A highly unusual snow and ice storm for so early in the season will bring significant travel problems and disruptions to daily activities Thursday and Friday in the Interstate-84 corridor of Oregon, Washington and Idaho.
A storm more typical of January will arrive across the area late this week. With the arctic cold air that moved in earlier in the week, this will set the stage for a significant snow and ice storm farther inland. However, temperatures will rise above freezing rather quickly west of the Cascades.
Motorists should be prepared for slippery travel in Portland and Salem, Oregon, Thursday morning with rain freezing on some surfaces for a time. Some roads that appear just wet may, in fact, be coated with a thin layer of clear (black) ice.

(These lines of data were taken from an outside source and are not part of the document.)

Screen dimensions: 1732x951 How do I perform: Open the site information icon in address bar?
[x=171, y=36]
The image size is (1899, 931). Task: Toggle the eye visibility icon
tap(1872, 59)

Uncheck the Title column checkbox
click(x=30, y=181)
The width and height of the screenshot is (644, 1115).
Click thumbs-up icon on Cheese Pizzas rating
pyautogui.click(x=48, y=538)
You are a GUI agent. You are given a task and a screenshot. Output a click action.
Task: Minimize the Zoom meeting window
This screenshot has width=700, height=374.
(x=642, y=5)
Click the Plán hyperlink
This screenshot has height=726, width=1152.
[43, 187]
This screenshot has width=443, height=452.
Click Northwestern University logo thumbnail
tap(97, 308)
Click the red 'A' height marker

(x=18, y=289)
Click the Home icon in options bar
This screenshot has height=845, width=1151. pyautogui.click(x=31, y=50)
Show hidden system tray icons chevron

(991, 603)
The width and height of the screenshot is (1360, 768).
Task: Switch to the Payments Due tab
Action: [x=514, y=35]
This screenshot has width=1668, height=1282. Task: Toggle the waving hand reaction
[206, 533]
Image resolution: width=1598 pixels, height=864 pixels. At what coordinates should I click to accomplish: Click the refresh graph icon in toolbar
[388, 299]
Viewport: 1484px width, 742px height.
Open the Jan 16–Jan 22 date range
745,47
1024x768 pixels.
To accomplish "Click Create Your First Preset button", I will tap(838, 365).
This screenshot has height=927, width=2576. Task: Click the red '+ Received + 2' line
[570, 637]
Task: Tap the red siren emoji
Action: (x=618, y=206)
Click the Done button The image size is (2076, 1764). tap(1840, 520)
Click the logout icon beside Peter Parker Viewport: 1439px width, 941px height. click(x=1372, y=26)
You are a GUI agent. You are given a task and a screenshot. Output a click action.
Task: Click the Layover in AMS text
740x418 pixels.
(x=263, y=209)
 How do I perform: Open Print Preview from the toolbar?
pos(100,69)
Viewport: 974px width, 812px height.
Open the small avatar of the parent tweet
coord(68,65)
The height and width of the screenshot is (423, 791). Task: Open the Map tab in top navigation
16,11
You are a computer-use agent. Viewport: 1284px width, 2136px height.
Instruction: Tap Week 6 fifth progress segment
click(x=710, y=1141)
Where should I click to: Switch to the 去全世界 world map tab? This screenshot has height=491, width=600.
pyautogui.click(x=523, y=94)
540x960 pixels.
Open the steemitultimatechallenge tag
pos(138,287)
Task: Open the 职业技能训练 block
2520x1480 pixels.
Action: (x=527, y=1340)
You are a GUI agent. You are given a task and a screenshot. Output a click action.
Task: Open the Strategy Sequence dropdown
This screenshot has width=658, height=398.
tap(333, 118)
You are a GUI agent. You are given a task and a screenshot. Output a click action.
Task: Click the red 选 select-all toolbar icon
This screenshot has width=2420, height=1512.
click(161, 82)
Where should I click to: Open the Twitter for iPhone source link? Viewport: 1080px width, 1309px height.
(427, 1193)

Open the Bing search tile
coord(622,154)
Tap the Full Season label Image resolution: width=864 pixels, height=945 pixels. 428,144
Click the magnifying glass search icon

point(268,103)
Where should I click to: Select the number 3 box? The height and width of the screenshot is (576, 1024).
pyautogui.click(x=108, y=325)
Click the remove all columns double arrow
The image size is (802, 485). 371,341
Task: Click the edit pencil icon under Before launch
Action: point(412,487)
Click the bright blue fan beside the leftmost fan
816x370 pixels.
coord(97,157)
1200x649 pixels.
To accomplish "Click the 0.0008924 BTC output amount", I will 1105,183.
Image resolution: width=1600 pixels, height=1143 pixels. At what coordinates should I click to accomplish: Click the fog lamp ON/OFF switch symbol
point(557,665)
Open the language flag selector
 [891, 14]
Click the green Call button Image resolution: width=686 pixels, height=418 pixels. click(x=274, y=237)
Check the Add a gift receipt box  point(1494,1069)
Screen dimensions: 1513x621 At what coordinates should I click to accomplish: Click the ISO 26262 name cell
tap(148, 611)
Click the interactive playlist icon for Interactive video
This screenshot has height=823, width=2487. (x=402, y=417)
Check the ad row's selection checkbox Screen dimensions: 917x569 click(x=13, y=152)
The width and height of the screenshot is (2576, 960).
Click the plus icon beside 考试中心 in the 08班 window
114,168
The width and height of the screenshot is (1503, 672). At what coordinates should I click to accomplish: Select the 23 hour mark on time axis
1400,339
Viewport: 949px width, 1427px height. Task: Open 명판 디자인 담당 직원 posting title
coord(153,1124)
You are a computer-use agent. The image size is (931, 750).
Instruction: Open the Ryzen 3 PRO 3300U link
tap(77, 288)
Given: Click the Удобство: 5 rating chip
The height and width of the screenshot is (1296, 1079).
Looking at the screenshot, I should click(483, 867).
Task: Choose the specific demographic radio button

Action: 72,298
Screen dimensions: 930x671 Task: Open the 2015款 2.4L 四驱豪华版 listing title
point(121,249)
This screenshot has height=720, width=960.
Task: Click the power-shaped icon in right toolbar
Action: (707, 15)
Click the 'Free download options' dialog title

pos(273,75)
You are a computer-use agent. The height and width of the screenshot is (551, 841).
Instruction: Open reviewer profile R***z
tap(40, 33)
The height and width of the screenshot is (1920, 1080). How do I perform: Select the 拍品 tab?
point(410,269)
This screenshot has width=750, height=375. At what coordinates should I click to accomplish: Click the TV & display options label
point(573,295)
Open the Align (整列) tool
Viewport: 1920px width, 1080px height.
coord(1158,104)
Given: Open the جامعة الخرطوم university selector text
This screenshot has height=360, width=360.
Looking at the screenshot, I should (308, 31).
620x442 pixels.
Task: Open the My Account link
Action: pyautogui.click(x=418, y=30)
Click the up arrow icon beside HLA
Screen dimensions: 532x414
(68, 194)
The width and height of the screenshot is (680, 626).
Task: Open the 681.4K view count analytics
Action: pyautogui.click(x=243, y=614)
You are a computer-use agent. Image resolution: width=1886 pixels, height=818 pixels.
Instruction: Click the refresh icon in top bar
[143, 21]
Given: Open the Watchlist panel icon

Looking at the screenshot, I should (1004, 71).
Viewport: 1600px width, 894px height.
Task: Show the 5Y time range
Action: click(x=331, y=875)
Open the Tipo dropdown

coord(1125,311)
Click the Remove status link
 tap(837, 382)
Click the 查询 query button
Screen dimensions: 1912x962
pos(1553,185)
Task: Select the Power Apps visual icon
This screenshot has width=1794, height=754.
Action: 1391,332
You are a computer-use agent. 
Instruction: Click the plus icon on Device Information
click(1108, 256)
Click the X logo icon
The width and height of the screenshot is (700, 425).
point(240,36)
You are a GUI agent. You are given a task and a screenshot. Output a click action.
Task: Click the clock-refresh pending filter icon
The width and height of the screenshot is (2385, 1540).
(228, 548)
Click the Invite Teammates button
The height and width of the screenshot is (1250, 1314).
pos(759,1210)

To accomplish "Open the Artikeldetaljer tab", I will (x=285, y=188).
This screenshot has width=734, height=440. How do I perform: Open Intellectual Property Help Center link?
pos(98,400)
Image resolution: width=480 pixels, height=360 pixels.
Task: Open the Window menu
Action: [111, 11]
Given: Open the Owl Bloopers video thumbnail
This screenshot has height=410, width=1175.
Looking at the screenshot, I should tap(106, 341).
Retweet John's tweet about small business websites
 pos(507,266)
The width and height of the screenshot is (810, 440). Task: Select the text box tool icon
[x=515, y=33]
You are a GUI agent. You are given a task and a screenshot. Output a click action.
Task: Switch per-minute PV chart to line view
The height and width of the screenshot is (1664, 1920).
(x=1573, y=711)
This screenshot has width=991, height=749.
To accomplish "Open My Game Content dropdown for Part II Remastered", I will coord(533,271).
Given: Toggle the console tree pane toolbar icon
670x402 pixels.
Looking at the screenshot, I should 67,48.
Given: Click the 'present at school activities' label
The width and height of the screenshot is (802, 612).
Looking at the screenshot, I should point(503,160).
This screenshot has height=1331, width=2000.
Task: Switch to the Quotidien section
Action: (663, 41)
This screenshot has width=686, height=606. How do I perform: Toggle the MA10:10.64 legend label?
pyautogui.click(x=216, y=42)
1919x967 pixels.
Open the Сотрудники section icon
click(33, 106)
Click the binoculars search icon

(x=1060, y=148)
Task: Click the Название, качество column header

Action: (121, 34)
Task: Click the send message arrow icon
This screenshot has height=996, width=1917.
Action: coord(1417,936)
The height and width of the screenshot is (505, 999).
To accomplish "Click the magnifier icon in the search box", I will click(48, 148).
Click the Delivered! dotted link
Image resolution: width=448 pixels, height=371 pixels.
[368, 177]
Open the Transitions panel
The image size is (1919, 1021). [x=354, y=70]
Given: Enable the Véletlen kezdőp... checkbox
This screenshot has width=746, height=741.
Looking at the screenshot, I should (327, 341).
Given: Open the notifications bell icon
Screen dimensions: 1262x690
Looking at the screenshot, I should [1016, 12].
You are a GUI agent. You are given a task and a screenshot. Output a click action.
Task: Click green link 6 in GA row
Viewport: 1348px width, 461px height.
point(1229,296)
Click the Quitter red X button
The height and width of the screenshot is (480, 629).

Farther south, west of the Cascades in Eugene, Oregon, temperatures will remain above freezing throughout the storm so that only rain falls.
Farther north along the coast, the wintry mix of precipitation will remain south of Seattle. Much of the storm will slip south of Olympia and Tacoma, Washington, with only very spotty showers of snow, ice and rain in store.
From the Cascades, including through the Columbia Gorge, and along the I-84 corridor through eastern Oregon and southern Idaho, the storm will bring several inches of snow, which will change to ice in some locations.
The snow and ice may be difficult to remove for a November storm due to the unusually cold ground and low temperatures.
Temperatures at the start of the storm east of the Cascades will be in the teens and lower 20s. Lows in the single digits and teens will occur in this area in the storm's wake.
Travel along the I-84 corridor will be difficult if not dangerous. Freezing rain will accumulate and weigh down trees and power lines in some communities, which can lead to power outages.
Cities in the path of snow and/or ice include The Dalles, Hermiston and Pendleton, Oregon, as well as Boise, Idaho.
Snow will extend into southern Washington, east of the Cascades, brushing the cities of Walla Walla and Kennewick along part of the I-82 corridor.
A slight shift in the storm track to the north or south will mean the difference between heavy snow and/or ice versus rain or no snow at all.
People can monitor the progress of the storm by checking in at AccuWeather.com.
In the wake of the storm this weekend, melting and refreezing episodes will continue to bring hazards to pedestrians and motorists, as cold air will remain entrenched east of the Cascades.